Problem to solve
Below are the records; print them all without any alteration.

(Records from a data collection)
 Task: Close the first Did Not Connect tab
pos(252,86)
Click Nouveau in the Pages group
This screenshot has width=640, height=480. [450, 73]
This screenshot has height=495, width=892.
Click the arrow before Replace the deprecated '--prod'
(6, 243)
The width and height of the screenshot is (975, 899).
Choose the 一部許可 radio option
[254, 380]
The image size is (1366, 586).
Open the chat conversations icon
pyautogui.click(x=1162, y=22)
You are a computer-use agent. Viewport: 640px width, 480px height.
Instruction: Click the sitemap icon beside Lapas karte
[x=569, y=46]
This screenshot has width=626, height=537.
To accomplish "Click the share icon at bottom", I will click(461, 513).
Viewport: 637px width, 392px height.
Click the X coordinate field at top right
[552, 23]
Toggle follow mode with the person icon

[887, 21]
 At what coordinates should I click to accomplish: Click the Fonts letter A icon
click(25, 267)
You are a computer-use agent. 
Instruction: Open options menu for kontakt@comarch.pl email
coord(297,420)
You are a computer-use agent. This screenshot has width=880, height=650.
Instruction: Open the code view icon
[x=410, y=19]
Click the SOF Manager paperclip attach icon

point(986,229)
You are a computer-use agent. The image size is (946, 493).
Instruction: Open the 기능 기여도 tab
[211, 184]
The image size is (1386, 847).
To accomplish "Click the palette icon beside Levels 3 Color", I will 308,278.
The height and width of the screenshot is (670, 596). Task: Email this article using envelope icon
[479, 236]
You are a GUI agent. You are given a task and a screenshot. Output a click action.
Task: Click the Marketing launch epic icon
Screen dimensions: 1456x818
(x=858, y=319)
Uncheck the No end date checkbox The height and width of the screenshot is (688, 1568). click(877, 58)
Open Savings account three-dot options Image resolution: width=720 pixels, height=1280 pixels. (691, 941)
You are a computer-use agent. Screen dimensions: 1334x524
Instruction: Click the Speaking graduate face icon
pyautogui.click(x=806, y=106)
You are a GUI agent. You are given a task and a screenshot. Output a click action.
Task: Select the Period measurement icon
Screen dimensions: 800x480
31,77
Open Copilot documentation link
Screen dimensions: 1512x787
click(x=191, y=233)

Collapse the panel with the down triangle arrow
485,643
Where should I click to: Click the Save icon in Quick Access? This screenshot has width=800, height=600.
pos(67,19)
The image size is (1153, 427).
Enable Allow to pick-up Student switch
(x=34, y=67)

Exercise output
 Task: Close the first Did Not Connect tab
pos(252,86)
Click Nouveau in the Pages group
This screenshot has width=640, height=480. [450, 73]
This screenshot has height=495, width=892.
Click the arrow before Replace the deprecated '--prod'
(6, 243)
The width and height of the screenshot is (975, 899).
Choose the 一部許可 radio option
[254, 380]
The image size is (1366, 586).
Open the chat conversations icon
pyautogui.click(x=1162, y=22)
You are a computer-use agent. Viewport: 640px width, 480px height.
Instruction: Click the sitemap icon beside Lapas karte
[x=569, y=46]
This screenshot has width=626, height=537.
To accomplish "Click the share icon at bottom", I will click(461, 513).
Viewport: 637px width, 392px height.
Click the X coordinate field at top right
[552, 23]
Toggle follow mode with the person icon

[887, 21]
 At what coordinates should I click to accomplish: Click the Fonts letter A icon
click(25, 267)
You are a computer-use agent. 
Instruction: Open options menu for kontakt@comarch.pl email
coord(297,420)
You are a computer-use agent. This screenshot has width=880, height=650.
Instruction: Open the code view icon
[x=410, y=19]
Click the SOF Manager paperclip attach icon

point(986,229)
You are a computer-use agent. The image size is (946, 493).
Instruction: Open the 기능 기여도 tab
[211, 184]
The image size is (1386, 847).
To accomplish "Click the palette icon beside Levels 3 Color", I will 308,278.
The height and width of the screenshot is (670, 596). Task: Email this article using envelope icon
[479, 236]
You are a GUI agent. You are given a task and a screenshot. Output a click action.
Task: Click the Marketing launch epic icon
Screen dimensions: 1456x818
(x=858, y=319)
Uncheck the No end date checkbox The height and width of the screenshot is (688, 1568). click(877, 58)
Open Savings account three-dot options Image resolution: width=720 pixels, height=1280 pixels. (691, 941)
You are a computer-use agent. Screen dimensions: 1334x524
Instruction: Click the Speaking graduate face icon
pyautogui.click(x=806, y=106)
You are a GUI agent. You are given a task and a screenshot. Output a click action.
Task: Select the Period measurement icon
Screen dimensions: 800x480
31,77
Open Copilot documentation link
Screen dimensions: 1512x787
click(x=191, y=233)

Collapse the panel with the down triangle arrow
485,643
Where should I click to: Click the Save icon in Quick Access? This screenshot has width=800, height=600.
pos(67,19)
The image size is (1153, 427).
Enable Allow to pick-up Student switch
(x=34, y=67)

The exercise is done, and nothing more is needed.